Ravello is one of the many beauty spots along the Amalfi Coast. Perched 335m up, this large village, with superb all-around views, reminded me of David Herbert Lawrence (1885-1930). Lawrence’s and my life touched a few times, albeit separated in time and space. Ravello is an excellent place to visit and easy to get to – just 30 minutes by bus from Amalfi.
Lawrence was an English writer, novelist, and poet. I got to know him through his last book, Lady Chatterley’s Lover, written in Ravello (1928) and published in Italy. Ravello must have given him a conducive atmosphere. He finished the book with a rush of creative enthusiasm as if he knew how little time he had left. He died of TB two years later in France.

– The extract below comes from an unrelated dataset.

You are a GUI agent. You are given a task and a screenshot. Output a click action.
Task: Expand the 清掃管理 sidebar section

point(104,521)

I read Lady Chatterley’s Lover while doing my A-levels – the first time “our paths crossed”. I knew it was a controversial book previously banned for obscenity in the West (UK, United States, Canada, Australia) and other countries, such as India and Japan. The book was notorious for its story of the physical (and emotional) relationship between a working-class man and an upper-class woman. I was “shocked” by its explicit descriptions of sex and its use of the then-the unprintable and unmentionable four-letter word. Curiously, I could now see the word (“fuck”) explicitly printed on T-shirts sold in Ravello. At Lawrence’s death, his reputation was that of a pornographer.
Lawrence’s creative work offended many readers. He had to endure persecution (and suffer misrepresentation of creative work) and spent most of the second half of his life in voluntary exile. However, many prominent contemporaries described him as “the greatest imaginative novelist of our generation.”

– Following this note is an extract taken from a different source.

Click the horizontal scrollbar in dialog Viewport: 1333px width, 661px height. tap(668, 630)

Lawrence came from a working-class background – his father, barely literate, worked in the coalfields in Nottinghamshire. During my postgraduate years in Nottingham (the second time “our paths crossed”), I renewed my acquaintance with his life and times. After I received the Fellowship from the Royal College of Radiologists (FRCR), I took on a job as a locum consultant in the Derbyshire Royal Infirmary – just down the A52 from the Queen’s Medical Centre, University of Nottingham, where I was trained.
My job in Derby took me once a week to Ilkeston, a small town not far from Derby and Nottingham. (Incidentally, in the novel, Lady Chatterley’s lover was a working-class man who spoke the local broad Derbyshire dialect, which I was familiar with). Lawrence did his pupil-teacher training in Ilkeston and eventually graduated with a teaching diploma from the University of Nottingham in 1908. I finished my training in Nottingham 76 years later.

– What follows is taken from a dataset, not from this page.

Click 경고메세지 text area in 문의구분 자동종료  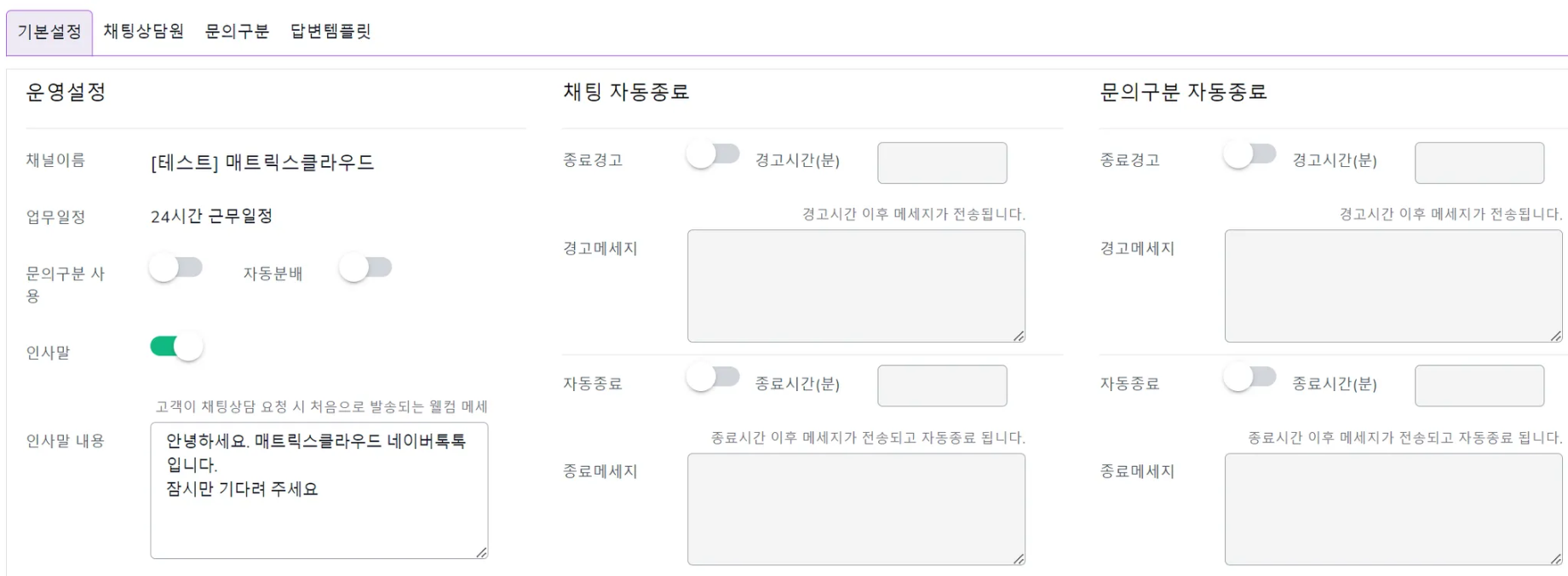(x=1393, y=286)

Because of Lawrence’s background, coal mining was a recurrent and familiar theme in his writing. Coalfields surround Nottingham, and soon, I became an expert in the radiological diagnosis of pneumoconiosis – a chronic debilitating lung disease due to industrial exposure to coal dust. Even though we do not have pneumoconiosis in Singapore, local trainees sit British postgraduate examinations, which require them to be familiar with the condition. When I left Nottingham, I brought back many X-ray films to familiarise local trainees with the disease.
Time has moved on. If Lawrence were alive today, he probably wouldn’t have died from TB. He is also unlikely to be persecuted for his preferred way of self-expression. Times have changed – but then again, in the present circumstances, he might not be the same creative D.H. Lawrence we know today. The era we live in, and the unique circumstances of our life, make us who we are.